- [Raw data]
☆ ☆ ☆ ☆ ☆ ☆ ☆

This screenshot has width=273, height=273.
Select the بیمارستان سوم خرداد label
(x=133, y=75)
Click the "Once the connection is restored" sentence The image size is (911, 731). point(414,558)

☆ ☆ ☆ ☆ ☆ ☆ ☆

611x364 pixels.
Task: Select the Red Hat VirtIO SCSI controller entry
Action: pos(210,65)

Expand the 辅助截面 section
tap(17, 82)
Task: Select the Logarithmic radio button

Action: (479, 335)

☆ ☆ ☆ ☆ ☆ ☆ ☆

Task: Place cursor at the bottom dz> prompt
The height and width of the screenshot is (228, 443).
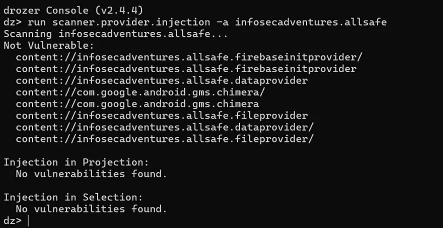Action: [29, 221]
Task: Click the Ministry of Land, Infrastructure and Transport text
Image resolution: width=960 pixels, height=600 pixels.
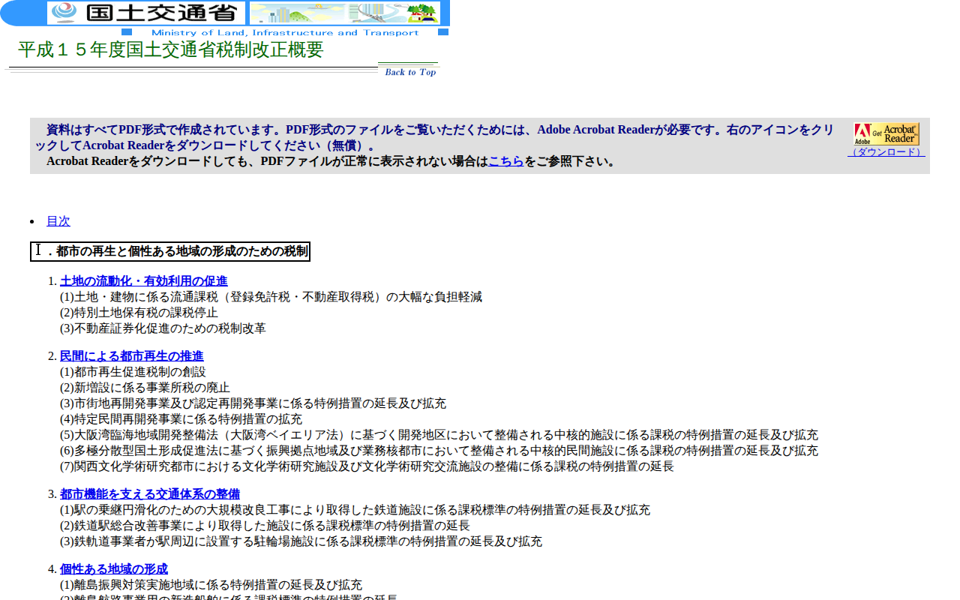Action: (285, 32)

☆ ☆ ☆ ☆ ☆ ☆ ☆

- [What needs to be done] Beginning at the line with "This screenshot has width=273, height=273." and ending at the line with "(911, 731). point(414,558)", reproduce each line of the data above exactly, and add no other lines.

- [Answer space]
This screenshot has width=273, height=273.
Select the بیمارستان سوم خرداد label
(x=133, y=75)
Click the "Once the connection is restored" sentence The image size is (911, 731). point(414,558)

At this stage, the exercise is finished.